Nous suivons l'itinéraire du « voyageur » à partir de la fin du troisième paragraphe : il « demande », « s'arrête », voit « paraître », « est choqué ». Nous partageons donc ses réactions. C'est également grâce à lui que nous découvrons le portrait d'un « grand homme à l'air affairé et important ». Cette « importance » se manifeste par la réaction de ses administrés : « A son aspect tous les chapeaux se lèvent rapidement. » L'auteur met d'abord l'accent sur l'aspect physique du personnage, relativement quelconque, insistant sur le caractère assez terne de celui-ci : « grisonnants » et « gris », et l'expression « au premier aspect » est assez ironique, ce que confirme l'opposition marquée par la conjonction « Mais ». Le champ lexical de la grandeur, avec les termes « affairé », « important », « grand », « dignité », « chevalier de plusieurs ordres » est aussitôt tempéré par le blâme : « un certain air de contentement de soi et de suffisance » et par l'expression « maire de village ». Le portrait moral est alors ironique et peu flatteur, esprit « borné » et « peu inventif », intéressé comme l'indique la dernière phrase du cinquième paragraphe, avec l'emploi du parallélisme qui souligne qu'il est dur en affaire, et l'expression ironique : « le talent de cet homme-là se borne... ». Tout ceci le rend ridicule aux yeux du « voyageur » et du lecteur, d'autant plus qu'il s'agit maintenant d'un « voyageur parisien » qui a l'habitude de voir de grands hommes. Enfin l'énumération de la troisième phrase du paragraphe 5 utilise un zeugma satirique : « Il est chevalier de plusieurs ordres, il a un grand front, un nez aquilin... »

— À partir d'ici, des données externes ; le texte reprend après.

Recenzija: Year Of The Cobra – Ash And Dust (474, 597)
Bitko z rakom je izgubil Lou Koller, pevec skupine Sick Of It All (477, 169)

Le paragraphe suivant le nomme enfin, soulignant encore sa suffisance, « d'un pas grave ». Mais il s'attache surtout à décrire sa propriété, la plus imposante du « village », celle qui est située au sommet de celui-ci, bien entendu. Elle montre l'aisance matérielle de M. de Rénal, qui doit sa richesse à cette « fabrique ». Le « voyageur » gravit donc la grande rue jusqu'au sommet pour découvrir les « jardins magnifiques » de cette propriété et un panorama exceptionnel, mais cette impression d'espace semble nécessaire pour évacuer  « l'atmosphère empestée et les petits intérêts d'argent ». Alors qu'il devrait respirer, il est « asphyxié ». Là encore, l'auteur fait la satire d'un comportement petit bourgeois et mesquin. La fierté et l'orgueil du maire sont soulignés à maintes reprises, par l'expression « il rougit », par l'ironie de la dernière phrase, « la récompense de la science de M. de Rênal », par les tournures qui expriment le doute sur ses origines, « dit-on », « à ce qu'on prétend ». L'auteur fait comprendre au lecteur que ce personnage se donne une contenance et impose une image fort éloignée de la réalité. Mais il montre aussi l'influence que peut avoir un notable dans une petite ville de province à cette époque.

Conclusion



Cette situation initiale fait le tableau d'une petite ville prospère et le portrait de son personnage le plus influent, par l'intermédiaire de ce « voyageur » fictif et original qui nous fait part de ses réactions et de ses sentiments. Derrière l'ironie, on découvre ainsi un certain humour de l'auteur, et une analyse sociale ou le réalisme n'exclut pas l'exagération.

On perçoit cependant un milieu assez typé où les « petits intérêts » occupent principalement les esprits, et donc une atmosphère peu engageante, assez rustique, où un héros d'une grande sensibilité comme Julien Sorel aura des difficultés à évoluer.

Le charme de cette petite ville n'est donc qu'une apparence. Sa société devient vite insupportable. Madame Bovary éprouvera le même sentiment sur sa province.